Cybersecurity Risks of Web 3.0
/(an edited version of this post first appeared in Security Magazine)
A new web for the Internet brings great promise and great risks, but we can't manage those risks until we define what it is.
What is Web 3.0?
You can't secure something if you can't describe it. The original "web 1.0" was a place to serve static pages built by companies. Along came forums and social media, and we suddenly had a "web 2.0" in which users created and added content. Tim Berners-Lee (inventor of web 1.0) coined the term web 3.0 to mean a web based on data that machines could process, not just people. If web 1.0 created an encyclopedia, web 2.0 was Wikipedia, and web 3.0 would make everything on the web into a massive database.
How would it get used? In a word, AI.
Why a machine readable web matters
AI eats data, and the promise of web 3.0 was to make all of the web into consumable data. That would provide a massive AI training set, most of which is currently inaccessible "unstructured data". The result could be a step function in AI capability. Imagine a Google, Siri, or Alexa search that was able to use all of it. Today, if you ask Alexa a question, it might respond with "According to Wikipedia..." and read a web 2.0 article. In the future, it could understand the meaning of everything online and provide a detailed answer.
Broadening web 3.0
People noticed that the trend was to "decentralize" the web. Web 1.0 served up content controlled by companies, and web 2.0 is platforms controlled by companies hosting user-created content (e.g.Facebook). Why shouldn't web 3.0 provide a new platform for content to be added without a company controlling it? Simultaneously, blockchain emerged as a way in which anyone could post a transaction that would be validated and accepted by the consensus of a community instead of a platform owner. Those uncomfortable with the control of web 2.0 platform owners over content suddenly envisioned user content on distributed and decentralized platforms.
Is that a redefinition of Web 3.0? Not entirely. What Tim Berners-Lee described was a web with inherent meaning, which focuses on how data can be consumed. The new definition of a decentralized web focuses on how data gets added. There is no conceptual reason why both can't be right at the same time. I propose that web 3.0 is a platform in which anyone can add content without the control of centralized gatekeepers, AND the content has meaning which can be interpreted by people and machines.
Cyber risks
While the vision sounds amazing, with details to follow, there are concerns. Cyber security practitioners should be nervous about a poorly defined web 3.0 for a number of reasons.

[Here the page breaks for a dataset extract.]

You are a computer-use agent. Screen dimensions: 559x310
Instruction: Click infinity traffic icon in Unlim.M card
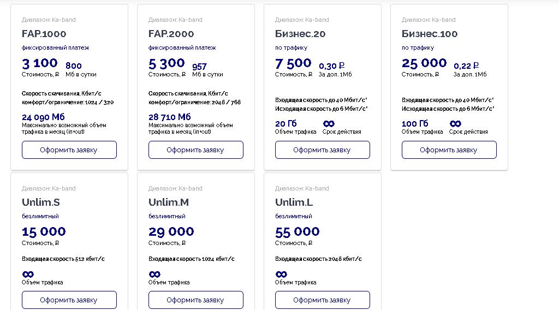tap(154, 274)
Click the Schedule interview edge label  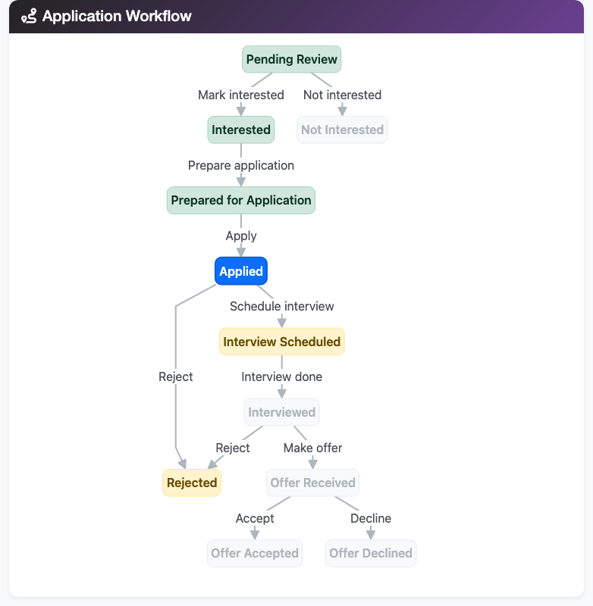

Quality: Web 1.0 relied on the reputation of publishers to be accurate. Web 2.0 lowered data quality, and a lot of online information is just plain wrong (look at all the incorrect posts about Covid or elections). Will the consensus to accept data in web 3.0 include accuracy checks? Who gets to make the decision, what are their qualifications, and what motivates them to be fact-based instead of promoting an agenda?
Manipulation: Intentional manipulation of data that will be used for training AI is a huge concern. People can create bad data to manufacture the results they want, making AI the worlds biggest disinformation system. When Microsoft decided to train their chatbot "Tay" by letting it learn from Twitter, people intentionally sent malicious tweets that trained it to be racist. Imagine what a nation state could do to disrupt things by feeding misinformation data or by changing the meaning of words. How will we find, block, and remove data that is designed to deceive?

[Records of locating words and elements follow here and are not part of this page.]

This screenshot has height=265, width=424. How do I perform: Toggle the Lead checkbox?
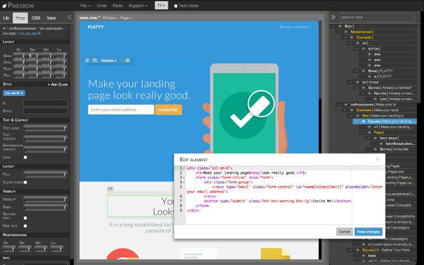(25, 157)
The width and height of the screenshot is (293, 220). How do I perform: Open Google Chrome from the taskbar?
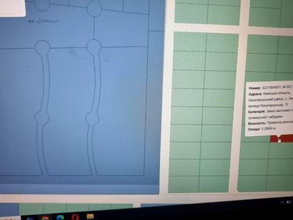pos(45,218)

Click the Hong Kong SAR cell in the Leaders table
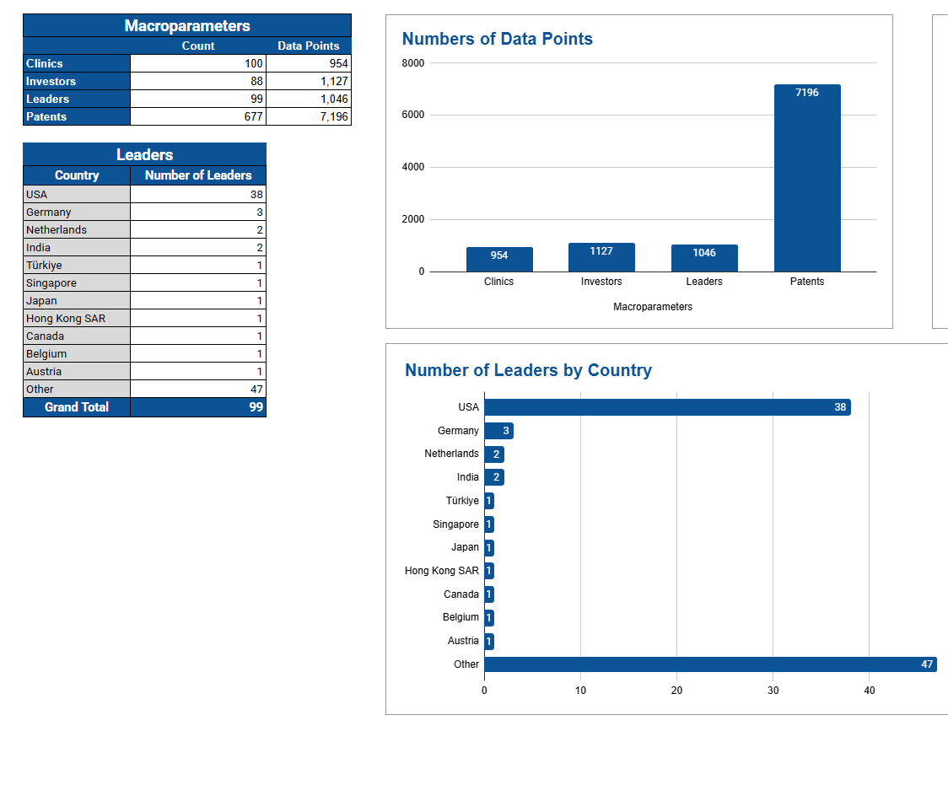coord(77,318)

Availability: If our systems depend on data, what happens when that data is unavailable? The web today is full of broken links. Machines will either need to make local copies of everything on the Internet or go and fetch stuff on demand (web 2.0 is on demand). This could increase our dependency on the availability of systems we have no control over.
Confidentiality: There is a lot of content online that was accidentally released, often sensitive data stored in publicly accessible folders. In most cases, nobody notices. With machines scanning and including that data in their knowledge base, we suddenly increase the likelihood of private data not just being found, but actually being used. Do we need new ways to prevent accidental release and misuse?
Those are just a few of the issues, more will likely arise as web 3.0 takes shape. Still, it makes sense to consider solutions to privacy and security from the start.
The future of the web without gatekeepers, holding content meaningful to people and AI, sounds like a dream come true. We need to design in security to keep that dream from becoming a nightmare.